**Source**:
I’ve sunk way more hours into Frozenheim’s campaigns than I intended to. My brain spent that time torn between a nostalgic joy for simpler, less-stressful times and bouts of frustration at the sedate pacing relative to modern real-time strategy games. Frozenheim – if you wanted a quick and reductive overview – is a modern-looking, Norse-themed Age of Empires-esque experience, with more involved base building and unit production. Not identical, in that there are no novel gameplay mechanics, but it shares the slow-paced and tightly-scripted mission structure controlled by the map layout. It features missions that can claim hours of your life if you’re a cautious and methodical player. Missions that allow you to comfortably fortify your position and push forward at your own pace. It’s also good – if you’ve got the temperament, the time, and that nostalgic hook.

**Data section**:

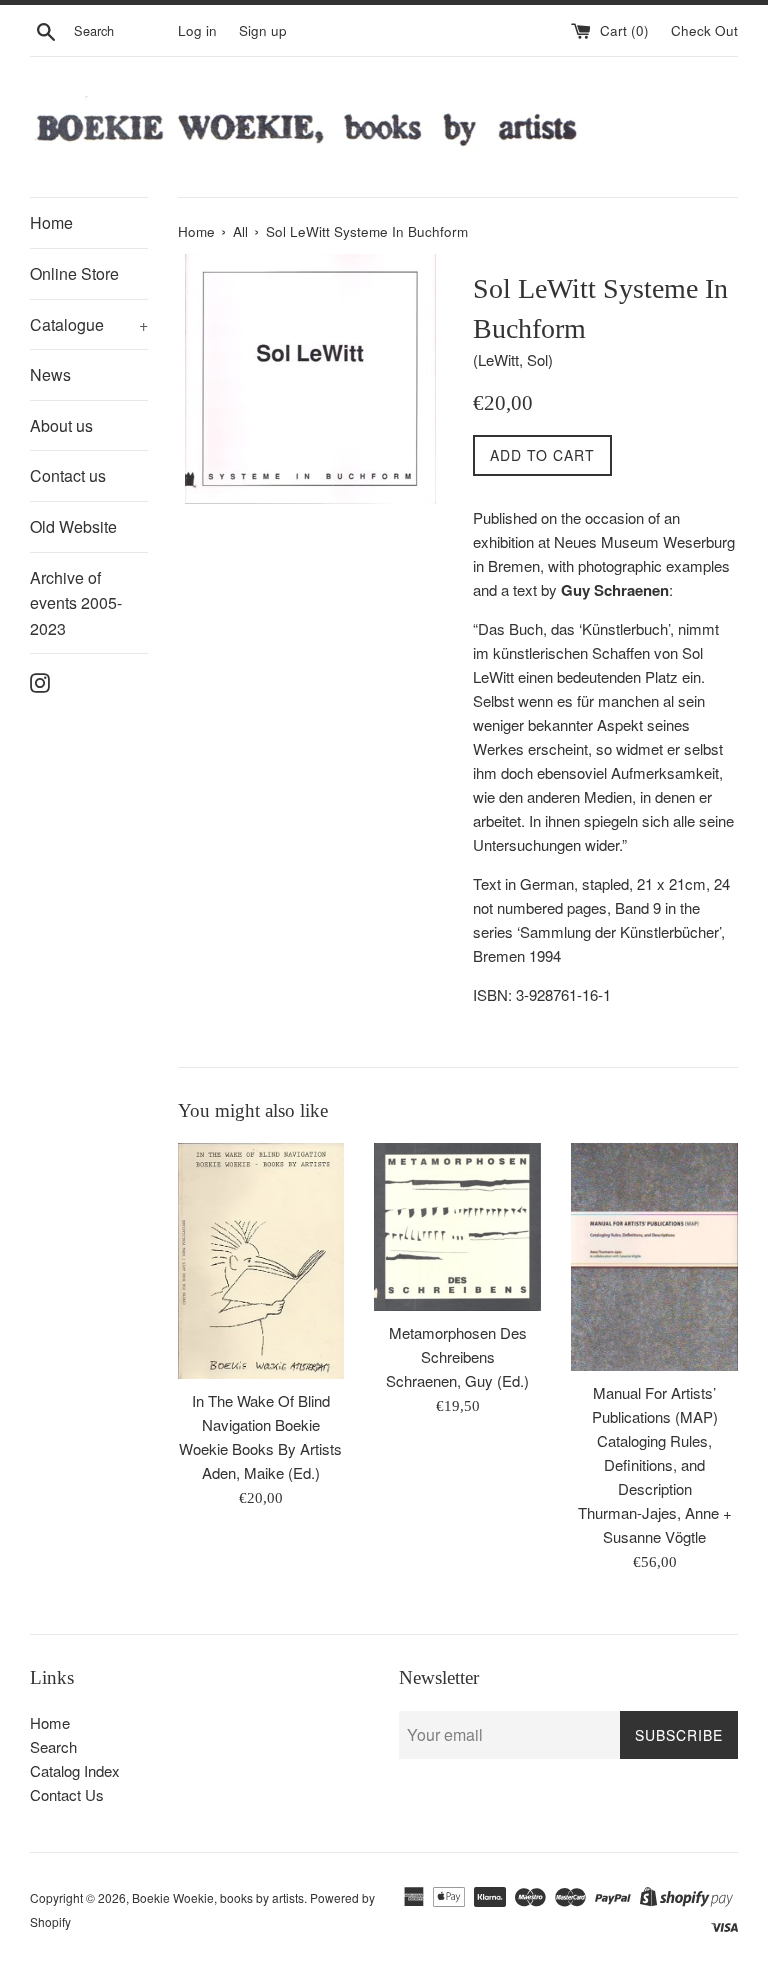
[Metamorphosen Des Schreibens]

**Problem 1**:
Using the Frozenheim review, explain in one to three sentences why a single mission can take hours to finish.
**Problem 2**:
Carry on the Frozenheim review from its final sentence.
Nothing in the material is needed here.

**Written response 1**:
A cautious, methodical player can spend hours on a mission because the missions let you fortify your position comfortably and push forward at your own pace. They also follow a slow-paced, tightly scripted structure controlled by the map layout.

**Written response 2**:
The overarching story is told through five campaigns, each covering the trials and tribulations of a new Jarl in Frozenheim’s fictional Norse world. The first functions as a lengthy tutorial – despite the presence of a discrete tutorial mission – before subsequent campaigns ramp up the difficulty and ditch the hand-holding. Each campaign may not offer up many missions, but each is a multi-objective affair that makes full use of the map and can easily take upwards of an hour to complete. Unfortunately, the storytelling is fairly underwhelming, despite featuring internal power struggles, clan warfare, and more mythical elements. The flashy opening cinematic introduces the Frozenheim setting but from then on – until you hit the ending cinematic – you’re stuck with rudimentary in-game cutscenes, straight out of the early 2000s, with competent but uninspired narration.
Now Frozenheim’s developers, Paranoid Interactive, describe their game as “a serene Norse colony sim with real-time combat and rich settlement management mechanics”. It’s simultaneously apt and misleading. “Serene”, yes, in so far as you often control the pacing in campaign missions. Your settlement is rarely besieged in earnest and, once you’ve established a palisade and a few watch towers, you’re almost guaranteed victory if you build up and tech up your forces before moving out. A “colony sim”, not so much. There are no missions that allow you to avoid engaging with real-time combat entirely. As for having “rich settlement management mechanics”, they’re definitely there – despite the criticism you’ll find in forums and some reviews – but they’re streamlined in comparison to other titles and don’t dominate the experience outside of the early game.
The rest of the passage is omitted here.